Following the events of September 30, 2010, she was accused of terrorism and sabotage after a cell phone video allegedly showing her inciting a group of students to violence in Guayaquil was presented on Citizen Link. Zamora responded that she had been asking students to disperse, and that the recording only included a short fragment of audio which was taken out of context. On June 12, 2013, the 10th Criminal Guaranties Court of Guayas declared Zamora guilty of the crime, but on May 27, 2014, her appeal was accepted by three judges of the National Court of Justice, two of whom were subsequently dismissed from their positions, and one resigned. On February 10, 2015, the case against Zamora ended.

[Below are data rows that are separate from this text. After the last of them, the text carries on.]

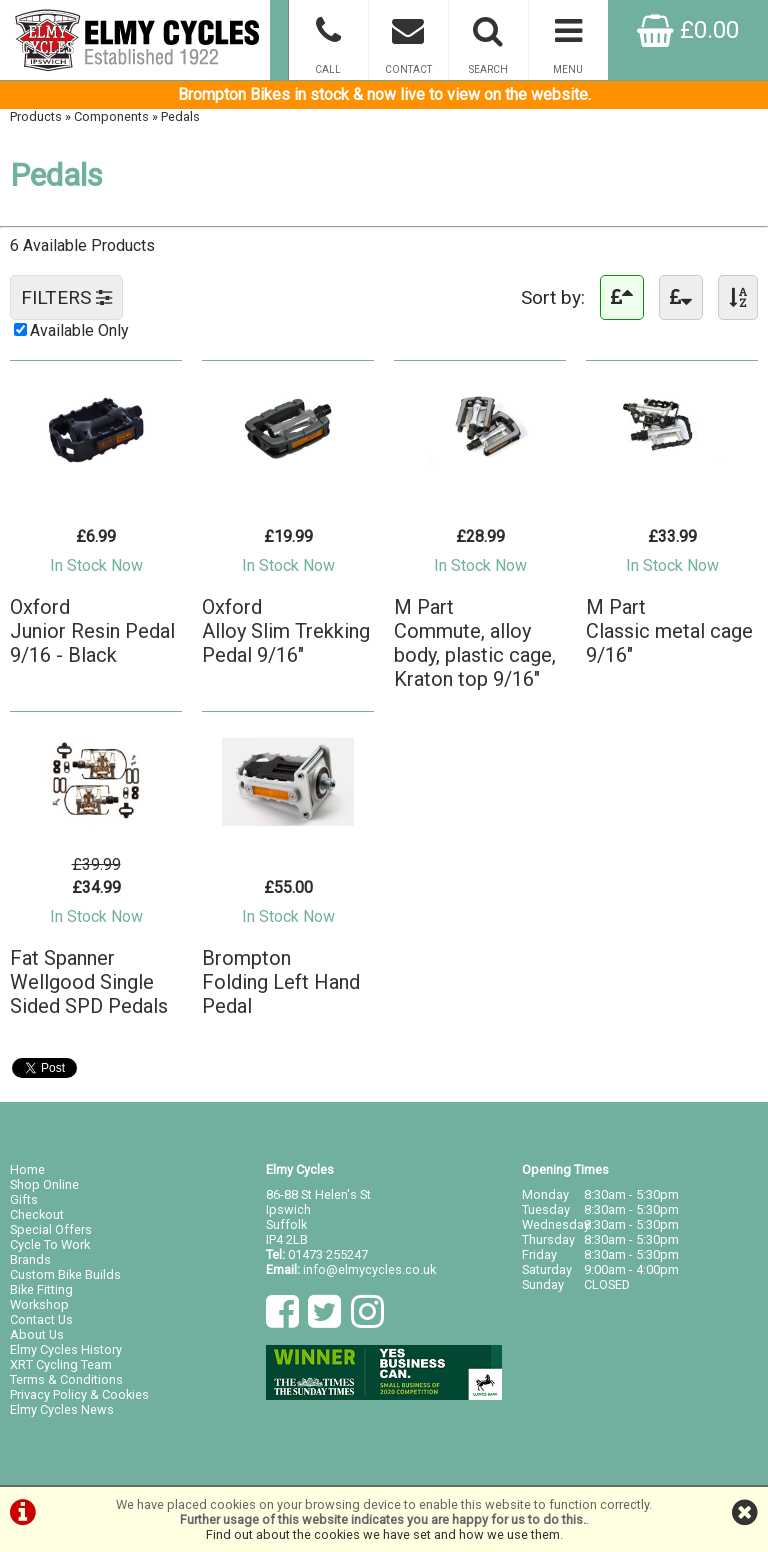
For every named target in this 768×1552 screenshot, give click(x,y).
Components (111, 116)
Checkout (37, 1214)
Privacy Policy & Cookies (79, 1394)
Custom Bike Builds (65, 1274)
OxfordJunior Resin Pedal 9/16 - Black (92, 631)
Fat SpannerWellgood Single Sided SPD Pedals (89, 982)
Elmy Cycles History (66, 1349)
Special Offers (51, 1229)
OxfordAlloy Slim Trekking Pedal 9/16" (286, 631)
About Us (37, 1334)
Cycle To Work (50, 1244)
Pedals (180, 116)
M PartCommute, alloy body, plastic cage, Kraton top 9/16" (475, 643)
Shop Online (44, 1184)
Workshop (39, 1304)
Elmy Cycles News (62, 1409)
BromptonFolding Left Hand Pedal (281, 982)
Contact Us (41, 1319)
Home (27, 1169)
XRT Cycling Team (61, 1364)
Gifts (24, 1199)
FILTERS (66, 297)
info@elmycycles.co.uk (369, 1269)
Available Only (79, 330)
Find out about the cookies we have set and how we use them (383, 1534)
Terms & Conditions (66, 1379)
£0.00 (688, 30)
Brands (30, 1259)
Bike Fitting (41, 1289)
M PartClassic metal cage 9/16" (669, 631)
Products (36, 116)
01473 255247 (328, 1254)
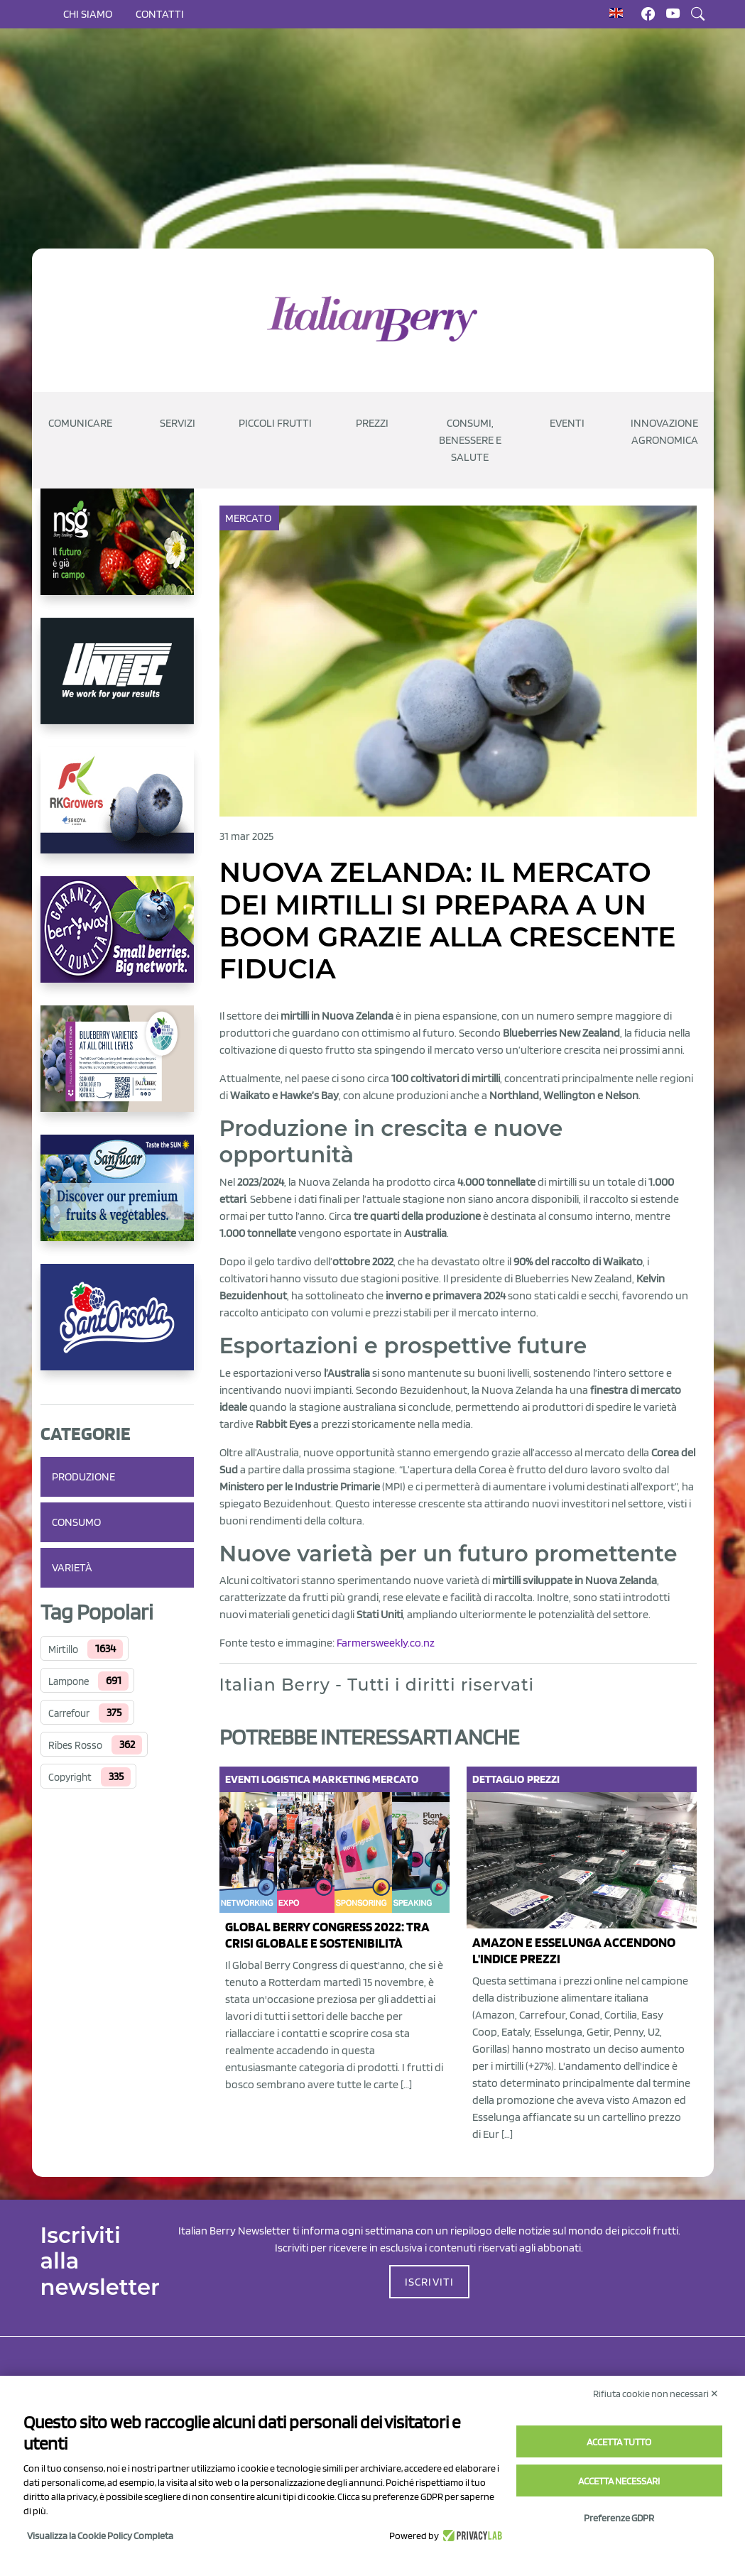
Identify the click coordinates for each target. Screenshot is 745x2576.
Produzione (83, 1476)
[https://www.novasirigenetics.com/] (117, 553)
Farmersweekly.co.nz (386, 1642)
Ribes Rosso (75, 1745)
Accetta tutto (619, 2441)
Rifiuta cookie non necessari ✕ (656, 2393)
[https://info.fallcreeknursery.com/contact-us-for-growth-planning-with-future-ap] (117, 1070)
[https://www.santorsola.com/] (117, 1328)
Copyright (70, 1777)
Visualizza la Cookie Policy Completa (100, 2535)
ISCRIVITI (430, 2281)
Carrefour (68, 1713)
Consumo (76, 1522)
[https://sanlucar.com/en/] (117, 1199)
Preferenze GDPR (619, 2517)
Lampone (68, 1681)
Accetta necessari (619, 2481)
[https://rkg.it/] (117, 811)
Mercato (249, 518)
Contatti (160, 14)
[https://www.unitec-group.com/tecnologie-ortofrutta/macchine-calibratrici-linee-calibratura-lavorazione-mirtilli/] (117, 682)
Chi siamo (87, 14)
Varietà (72, 1567)
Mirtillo (63, 1649)
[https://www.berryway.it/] (117, 940)
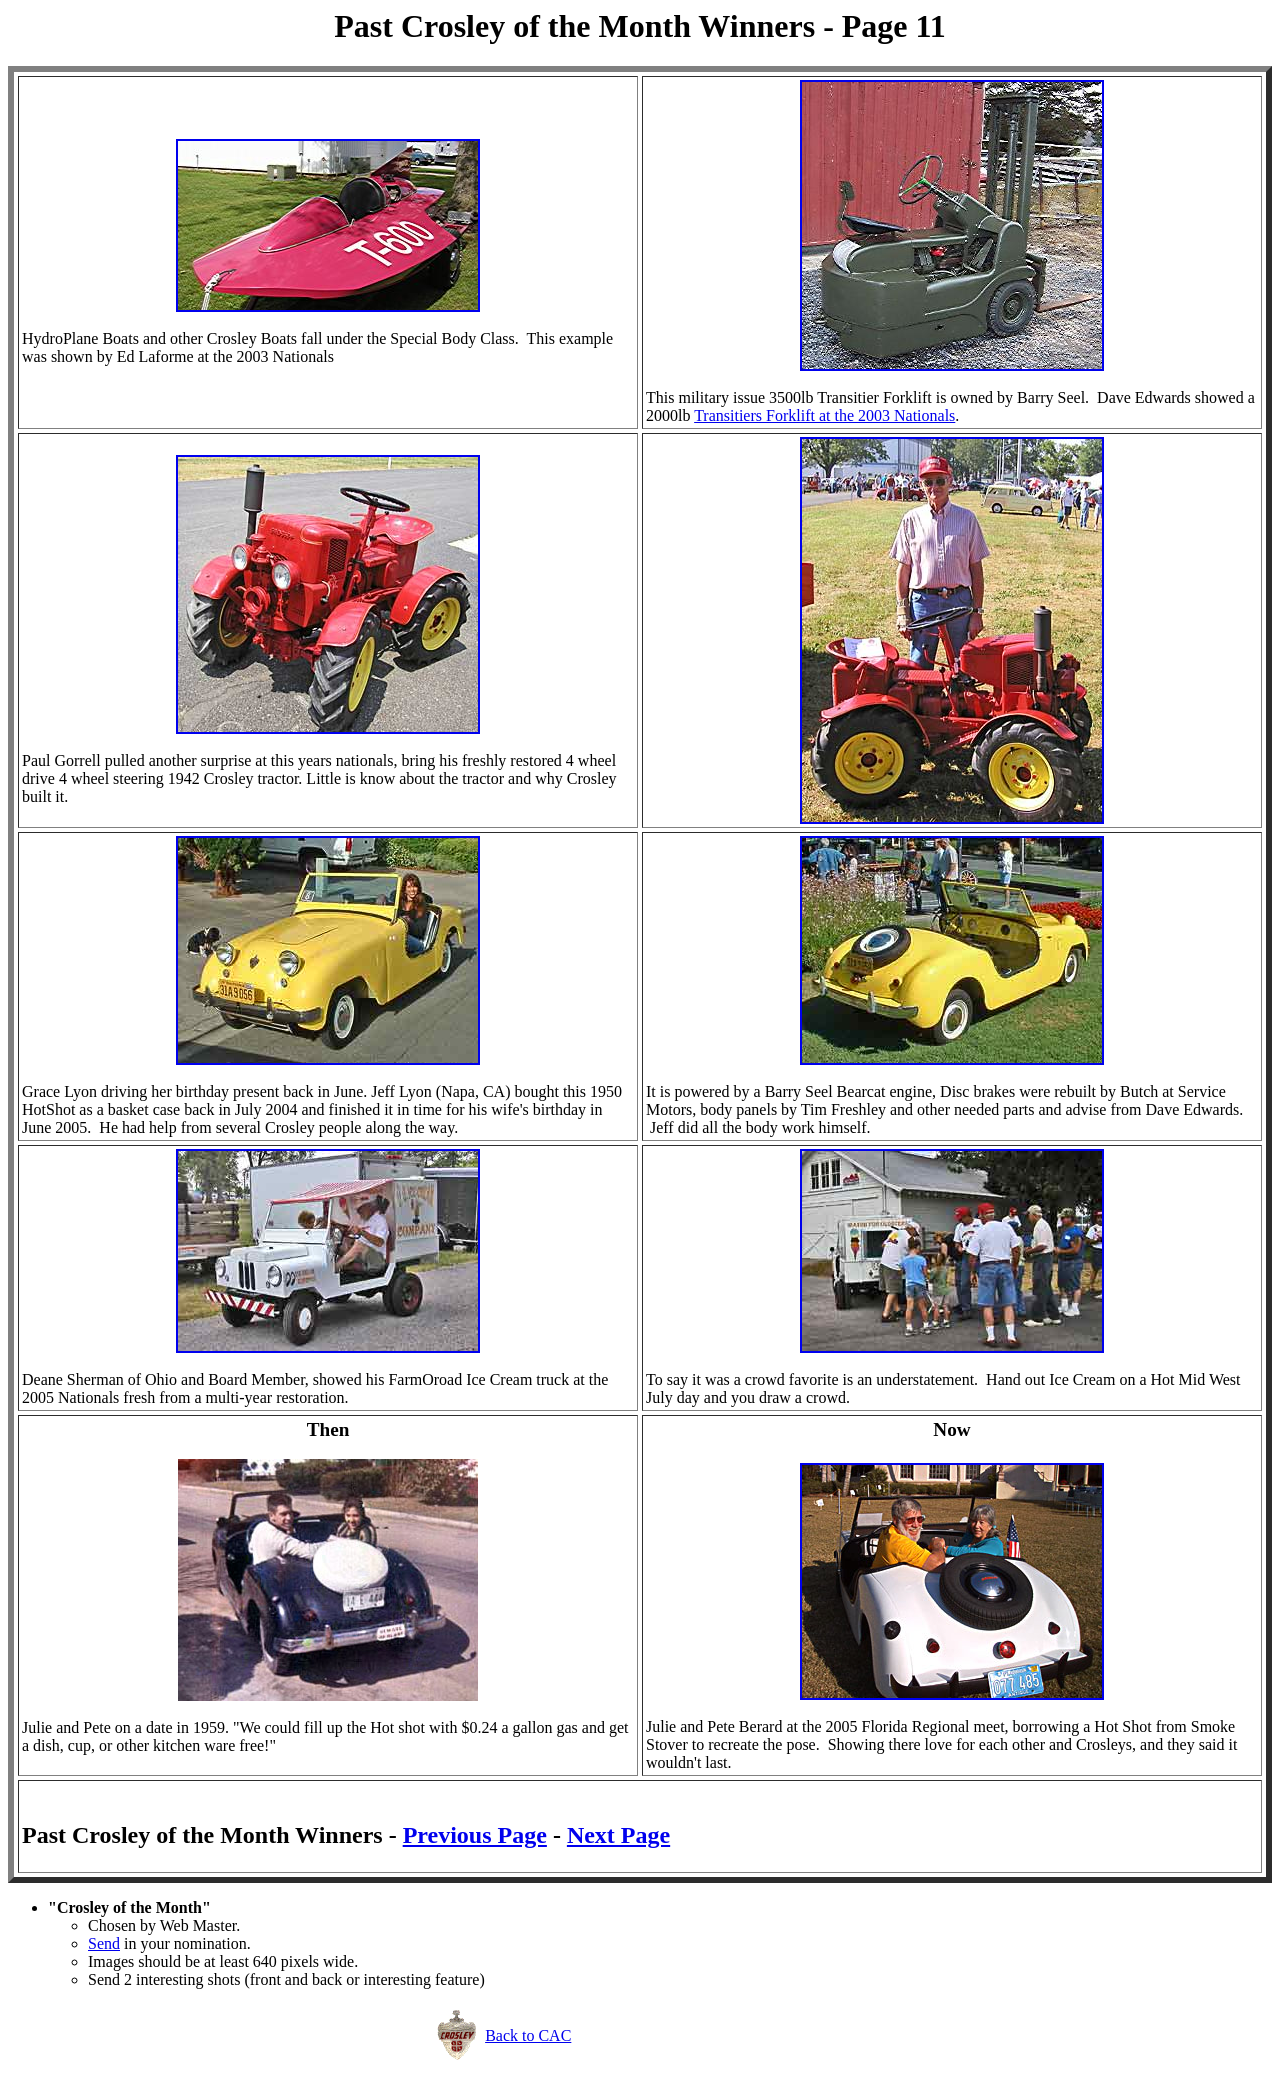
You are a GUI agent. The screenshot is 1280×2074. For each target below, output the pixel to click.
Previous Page (475, 1835)
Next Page (618, 1835)
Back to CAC (528, 2035)
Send (104, 1943)
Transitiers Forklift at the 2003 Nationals (824, 415)
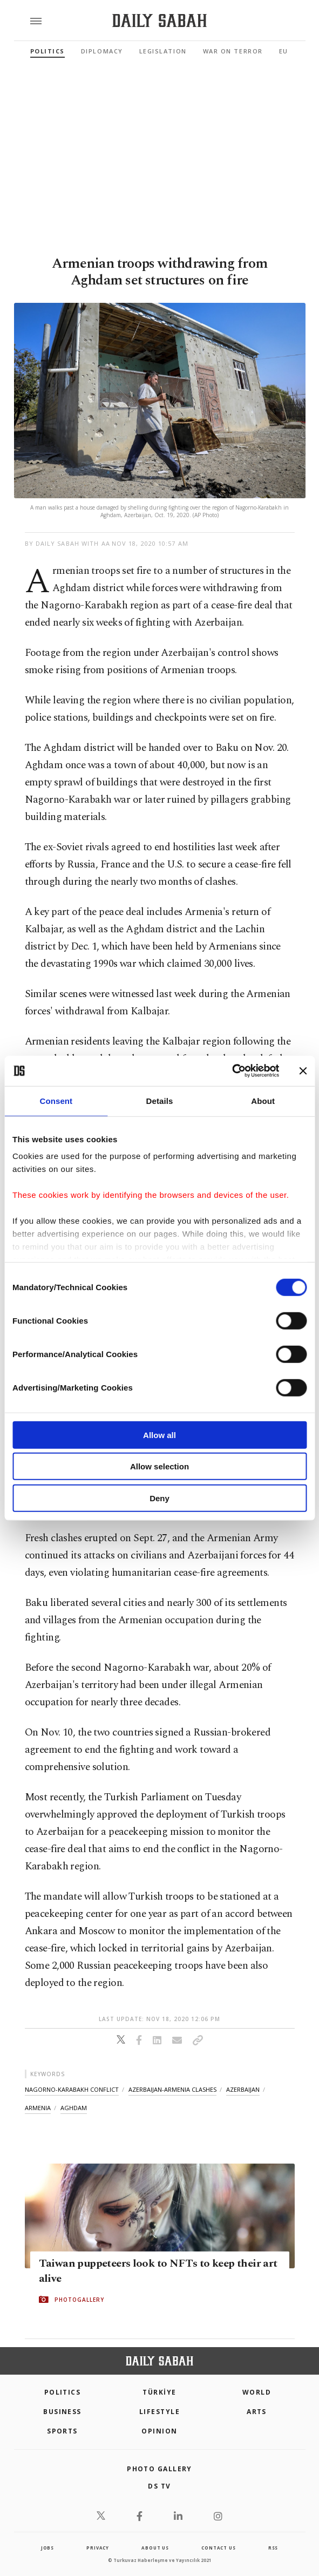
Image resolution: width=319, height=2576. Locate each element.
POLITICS (62, 2392)
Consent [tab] (55, 1100)
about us (154, 2548)
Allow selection (159, 1466)
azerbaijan (243, 2089)
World (256, 2392)
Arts (257, 2411)
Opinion (159, 2431)
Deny (159, 1497)
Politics (47, 51)
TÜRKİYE (159, 2392)
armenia (38, 2108)
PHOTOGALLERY (79, 2299)
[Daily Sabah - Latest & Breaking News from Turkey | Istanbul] (159, 21)
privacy (97, 2548)
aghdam (73, 2108)
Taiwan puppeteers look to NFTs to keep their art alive (158, 2271)
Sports (62, 2431)
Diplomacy (102, 51)
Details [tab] (159, 1100)
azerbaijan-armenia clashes (172, 2089)
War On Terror (233, 51)
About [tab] (263, 1100)
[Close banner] (303, 1071)
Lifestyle (159, 2411)
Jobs (47, 2548)
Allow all (159, 1434)
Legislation (163, 51)
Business (62, 2411)
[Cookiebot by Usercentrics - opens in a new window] (232, 1071)
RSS (273, 2548)
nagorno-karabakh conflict (72, 2089)
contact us (218, 2548)
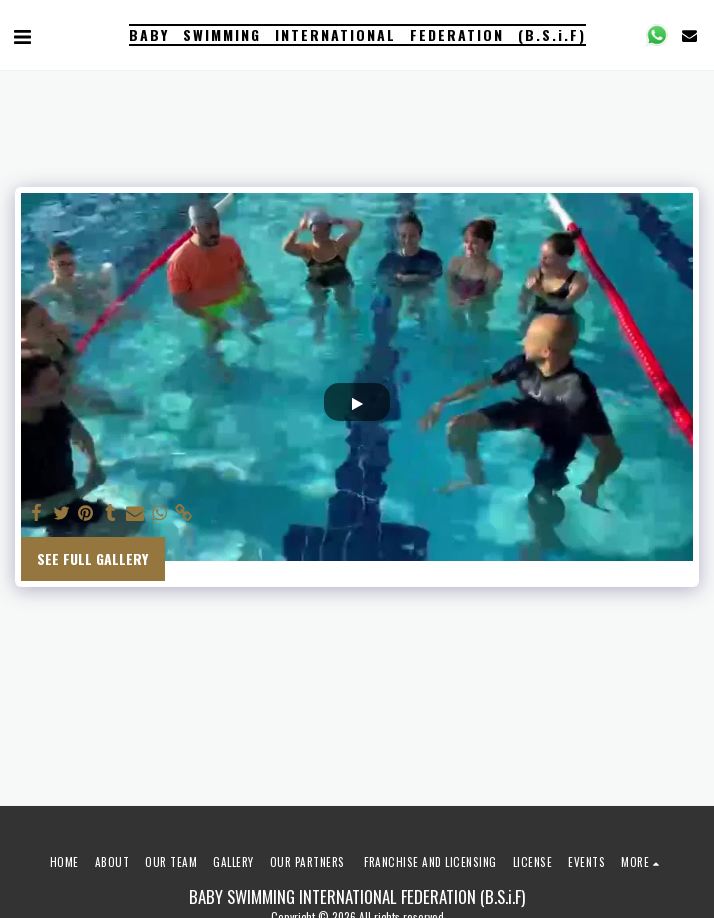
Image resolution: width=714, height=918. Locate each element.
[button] (22, 35)
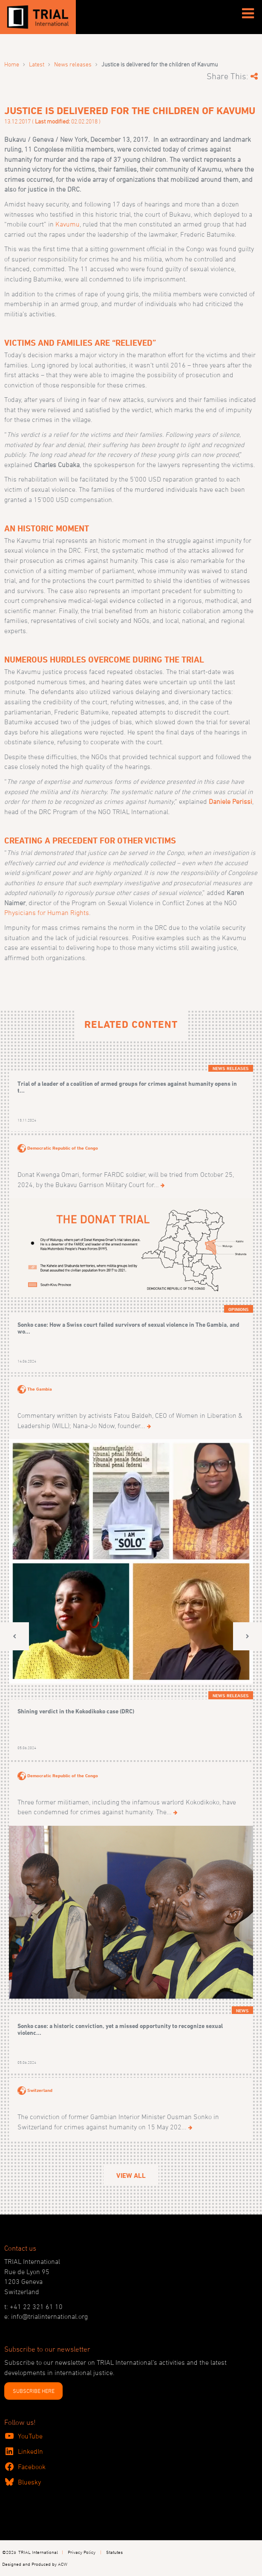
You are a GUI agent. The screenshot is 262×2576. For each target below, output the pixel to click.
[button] (14, 1636)
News (242, 2011)
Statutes (114, 2552)
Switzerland (39, 2090)
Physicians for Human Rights (46, 912)
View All (131, 2176)
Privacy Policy (81, 2552)
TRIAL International (38, 2552)
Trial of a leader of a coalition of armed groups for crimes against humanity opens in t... (127, 1087)
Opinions (238, 1309)
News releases (73, 64)
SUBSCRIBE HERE (34, 2390)
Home (11, 64)
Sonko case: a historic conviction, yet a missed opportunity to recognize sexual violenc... (120, 2029)
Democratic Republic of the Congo (62, 1148)
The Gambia (39, 1389)
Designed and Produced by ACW (34, 2564)
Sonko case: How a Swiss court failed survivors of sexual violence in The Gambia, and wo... (128, 1328)
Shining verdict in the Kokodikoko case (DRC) (75, 1711)
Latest (36, 64)
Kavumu (67, 224)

Within the Democratic People's Movement (MPD), she was the alternate of assemblyman Jorge Escala from 2008 to 2013, appearing in the National Assembly on some occasions. In August 2011, while still facing the criminal proceedings against her in Guayaquil, she was elected provincial director of the MPD in Manabí. That October she became its first deputy director. In the 2014 elections she ran for the mayoralty of Portoviejo, obtaining fourth place on the CREO Movement candidacy.

On September 27, 2014, Zamora was appointed first deputy director of Popular Unity, which emerged after the dissolution of the MPD. In the 2017 election she was the party's candidate for the National Assembly for the southern district of Manabí, but did not win a seat. On February 22, she and candidates from four other parties requested a recount due to numerical inconsistencies.